##### THE INPUT #####

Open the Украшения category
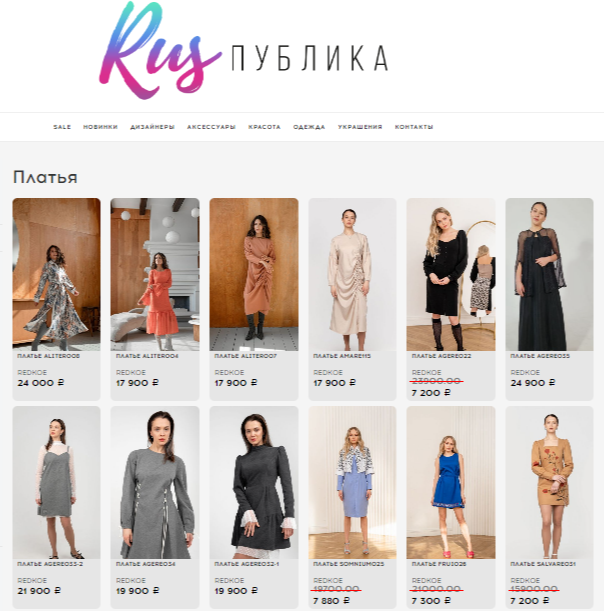 pos(360,127)
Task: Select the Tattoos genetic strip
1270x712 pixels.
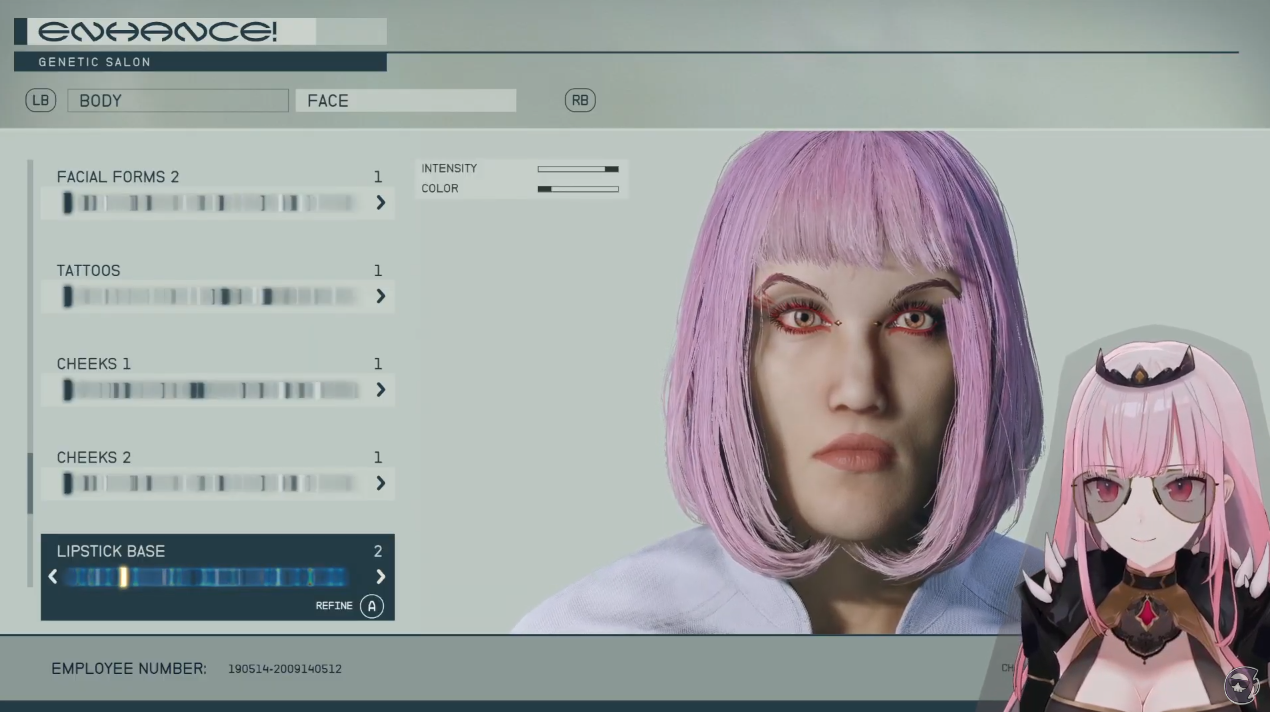Action: pos(210,296)
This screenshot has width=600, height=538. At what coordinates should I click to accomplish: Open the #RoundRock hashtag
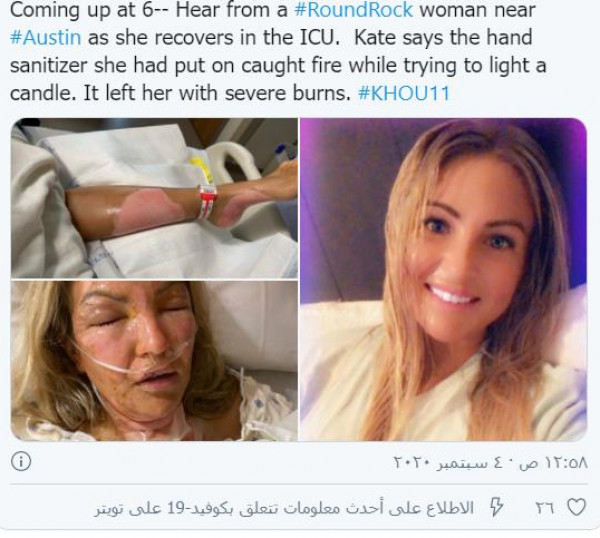click(354, 10)
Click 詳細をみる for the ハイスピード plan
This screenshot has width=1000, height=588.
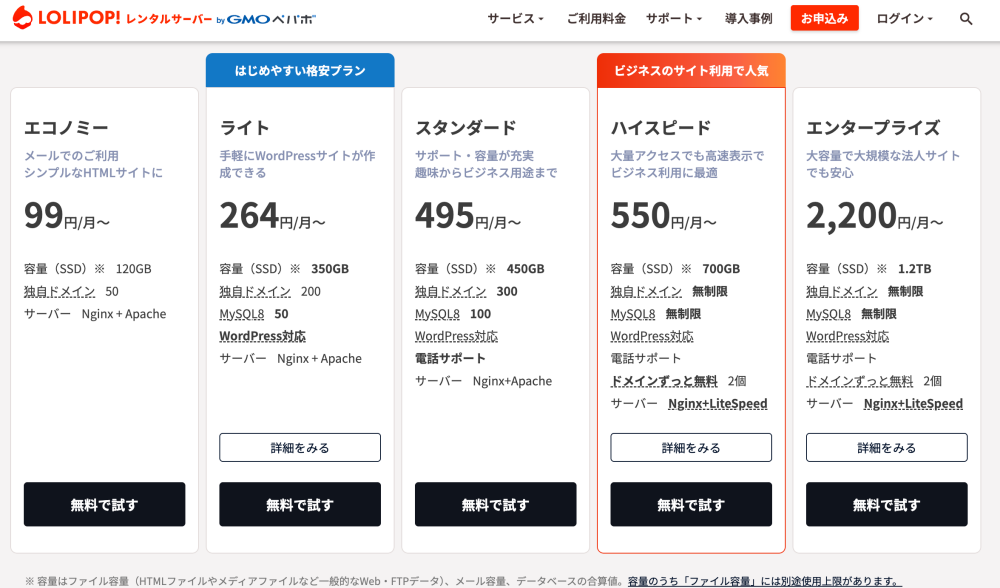pyautogui.click(x=691, y=447)
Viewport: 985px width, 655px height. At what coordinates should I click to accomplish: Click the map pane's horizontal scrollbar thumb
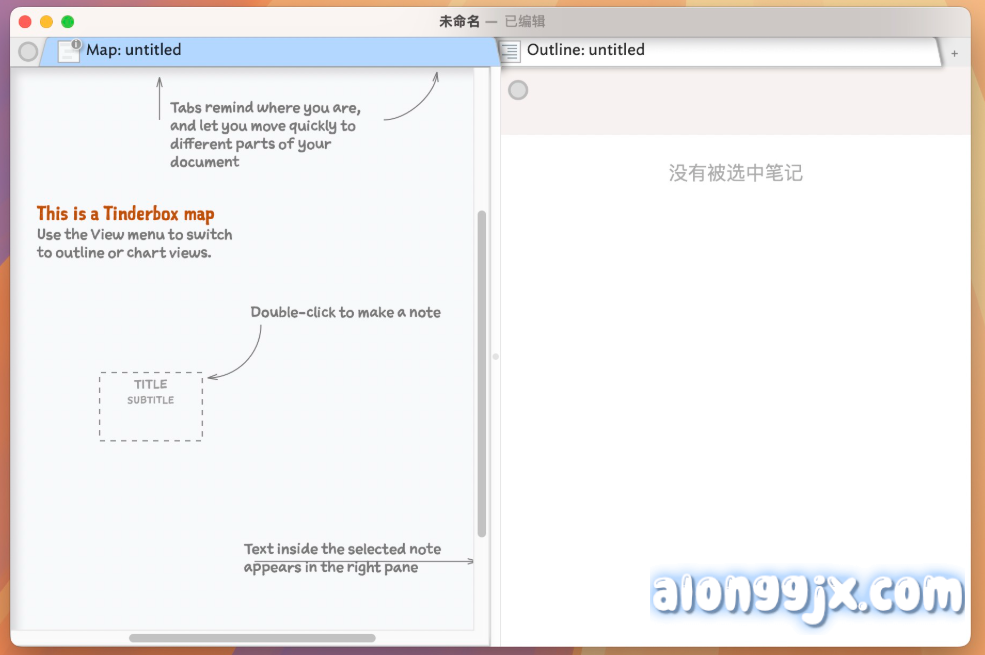click(x=252, y=638)
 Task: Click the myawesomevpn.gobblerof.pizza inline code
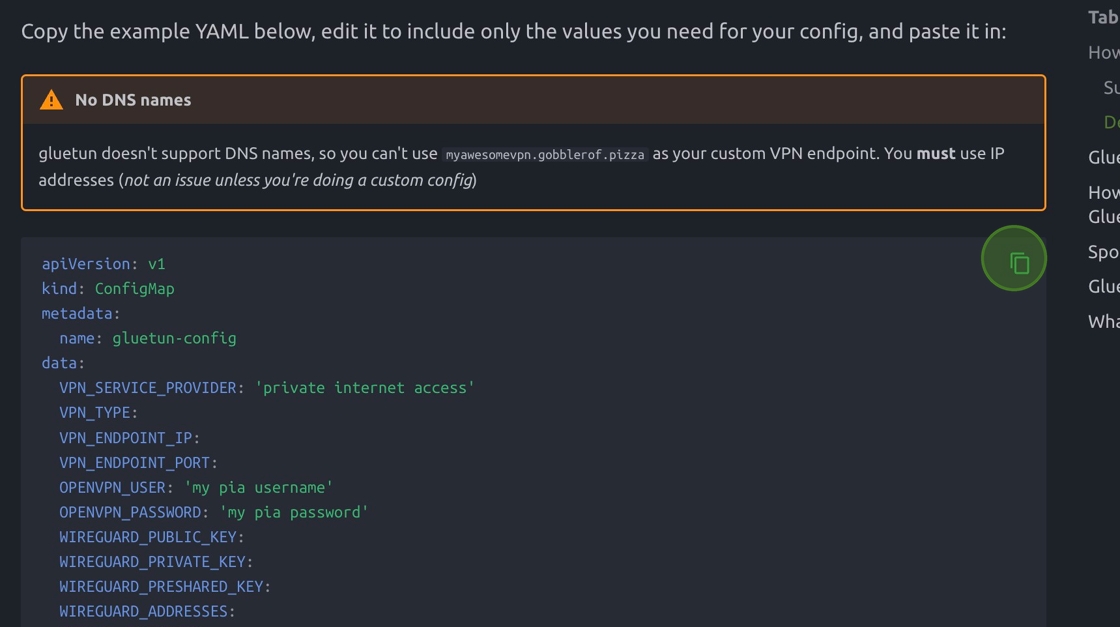tap(544, 154)
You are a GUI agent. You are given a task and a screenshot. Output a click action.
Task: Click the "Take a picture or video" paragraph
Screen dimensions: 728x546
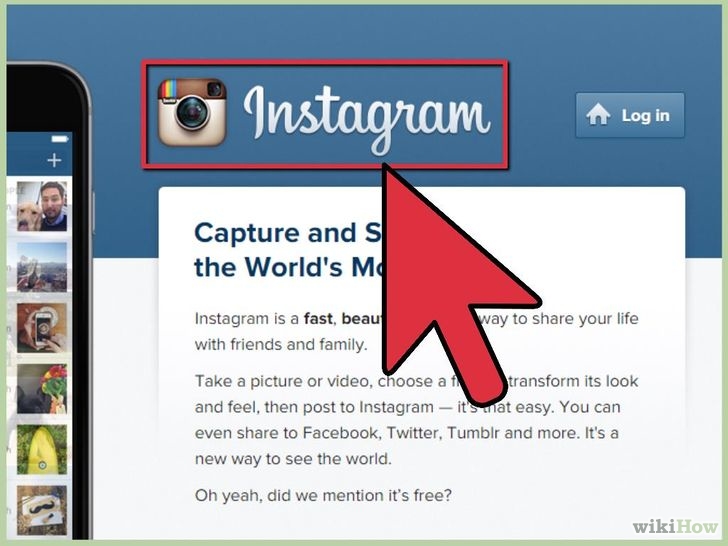click(x=416, y=420)
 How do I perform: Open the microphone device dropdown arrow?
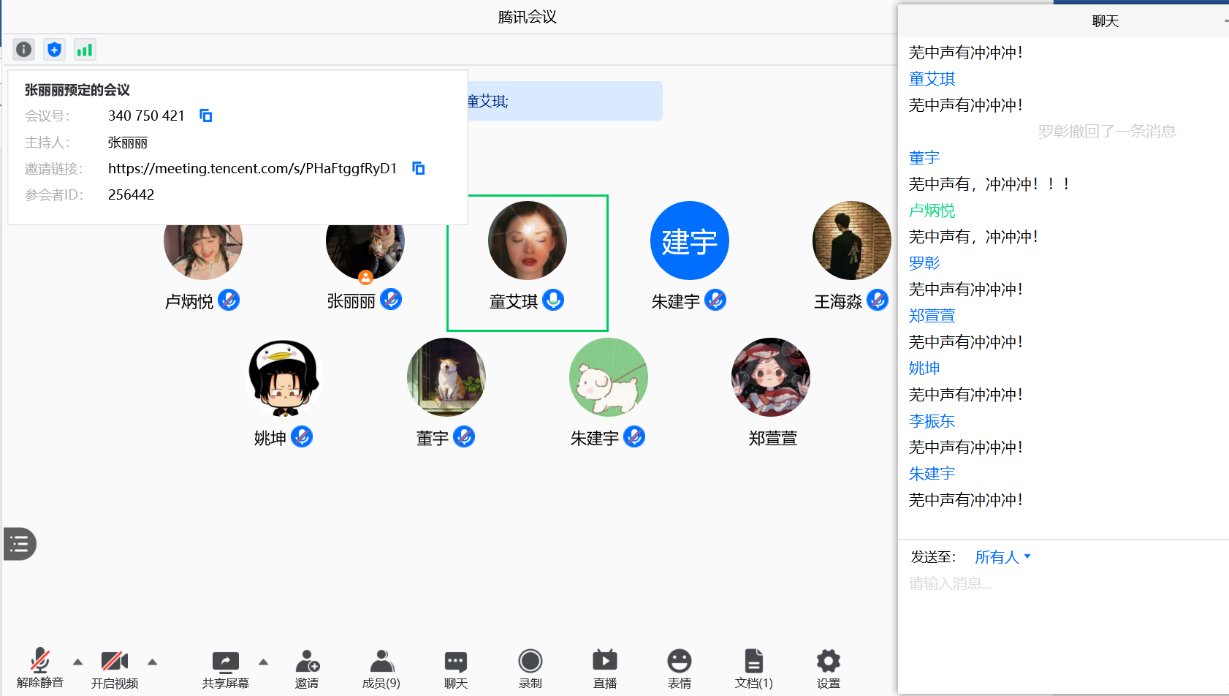click(77, 661)
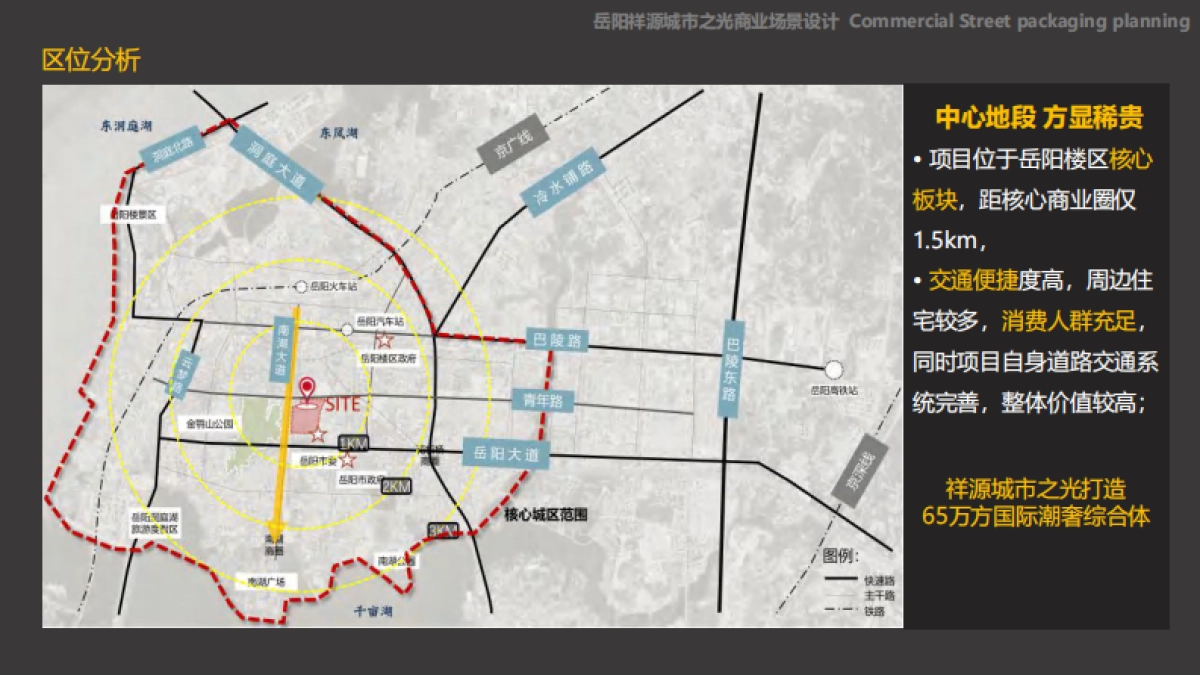This screenshot has height=675, width=1200.
Task: Click the star marker beside 岳阳楼区政府
Action: pyautogui.click(x=383, y=340)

#####

PROBLEM TO SOLVE: Return the records above verbatim, leaving out images.

ANSWER SECTION:
Open the Украшения category
 pos(360,127)
Task: Select the Tattoos genetic strip
1270x712 pixels.
Action: pos(210,296)
This screenshot has width=600, height=538. At what coordinates should I click to accomplish: Open the #RoundRock hashtag
click(354, 10)
Click 詳細をみる for the ハイスピード plan
This screenshot has width=1000, height=588.
pyautogui.click(x=691, y=447)
Viewport: 985px width, 655px height. At what coordinates should I click to accomplish: Click the map pane's horizontal scrollbar thumb
click(x=252, y=638)
 Task: Click the myawesomevpn.gobblerof.pizza inline code
tap(544, 154)
You are a GUI agent. You are given a task and a screenshot. Output a click action.
Task: Click the "Take a picture or video" paragraph
Screen dimensions: 728x546
click(x=416, y=420)
 How do I perform: Open the microphone device dropdown arrow?
click(77, 661)
This screenshot has height=675, width=1200.
Task: Click the star marker beside 岳阳楼区政府
Action: pyautogui.click(x=383, y=340)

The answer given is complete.